The battles of World War II raged all over Europe and the Far East. From the harsh desert climate of North Africa to the rain soaked Western European Theatre to the extreme cold at the heart of Germany and Eastern Europe, the men of World War II fought bravely wherever they were and no matter what they faced.
This set consists of five British soldiers in various poses from the 7th Armored Division ("The Desert Rats"). Comes with sandbags and a variety of battlefield equipment.
Sold Out!
Dimensions:
Height: 2 inches
Release Date: June 2003
Historical Account: "The Desert Rats" - According to Field Marshal Lord Carver, himself a former Desert Rat, the 7th Armoured Division's name and emblem were inspired by a pet jerboa kept by a regimental signaller.
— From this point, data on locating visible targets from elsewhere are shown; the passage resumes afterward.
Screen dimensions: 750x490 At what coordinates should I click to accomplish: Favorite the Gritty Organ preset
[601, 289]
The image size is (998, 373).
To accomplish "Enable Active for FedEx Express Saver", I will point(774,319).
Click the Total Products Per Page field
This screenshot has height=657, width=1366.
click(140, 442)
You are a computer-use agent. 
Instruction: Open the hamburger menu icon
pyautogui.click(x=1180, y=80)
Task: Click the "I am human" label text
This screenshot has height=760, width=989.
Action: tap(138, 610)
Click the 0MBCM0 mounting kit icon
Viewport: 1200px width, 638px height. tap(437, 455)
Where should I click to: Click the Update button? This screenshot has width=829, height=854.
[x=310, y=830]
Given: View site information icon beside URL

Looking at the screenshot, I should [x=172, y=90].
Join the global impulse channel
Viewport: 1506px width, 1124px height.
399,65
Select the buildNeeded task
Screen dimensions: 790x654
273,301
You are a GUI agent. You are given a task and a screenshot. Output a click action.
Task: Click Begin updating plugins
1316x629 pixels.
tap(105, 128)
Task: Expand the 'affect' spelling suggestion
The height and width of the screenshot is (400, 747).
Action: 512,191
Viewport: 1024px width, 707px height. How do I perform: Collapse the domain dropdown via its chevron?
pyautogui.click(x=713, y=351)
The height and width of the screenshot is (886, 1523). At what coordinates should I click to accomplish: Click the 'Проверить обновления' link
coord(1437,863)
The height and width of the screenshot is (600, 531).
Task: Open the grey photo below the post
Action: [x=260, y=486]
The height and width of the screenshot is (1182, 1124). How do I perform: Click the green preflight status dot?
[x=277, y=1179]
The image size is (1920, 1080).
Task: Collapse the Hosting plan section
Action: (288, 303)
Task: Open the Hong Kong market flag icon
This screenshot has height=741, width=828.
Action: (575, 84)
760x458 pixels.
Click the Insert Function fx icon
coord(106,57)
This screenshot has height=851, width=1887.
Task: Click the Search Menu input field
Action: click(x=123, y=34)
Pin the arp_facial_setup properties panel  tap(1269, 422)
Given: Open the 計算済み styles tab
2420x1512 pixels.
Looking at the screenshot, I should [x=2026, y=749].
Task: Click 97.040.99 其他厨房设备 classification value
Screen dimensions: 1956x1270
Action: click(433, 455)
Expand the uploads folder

Seeing the beast, the division's then commander, Major-General "Hobo" Hobart, is said to have remarked, "This little animal should become our emblem. We must learn to live as he does, the hard way, in the desert."
And, having trained its men to fight and win battles in the vast Western Desert, the division played a crucial, and decisive, role in the North African campaign. Three times - in 1940, '41 and '42 - German and Italian forces attempted to take control of the North African coast. Three times they were driven back, by the UK's Eighth Army, the heaviest fighting taking place near Tobruk in Libya.
The German commander, Lieutenant-General Erwin Rommel - the charismatic and respected 'Desert Fox' - promised his men that, if they took Tobruk, he would build a monument to commemorate the victory. If they lost, though, the
Afrika Korps would bury its dead there. The German cemeteries still to be seen on the Libyan coastline bear mute testament to Rommel's failure and the Desert Rats' hard-won success.
But it was victory at El Alamein in October 1942 - which came after one of the biggest artillery barrages of the war - that sealed Rommel's fate in North Africa and brought the Desert Rats, the Eighth Army and its commander, General Bernard Montgomery, eternal fame.
Not surprisingly, the Desert Rats' war did not end there. They fought in some of the war's bloodiest battles; at Salerno, in Normandy. and crossing the Rhine into Germany. And they ended the war by marching in the victory parade at the very heart of the Third Reich, Berlin itself.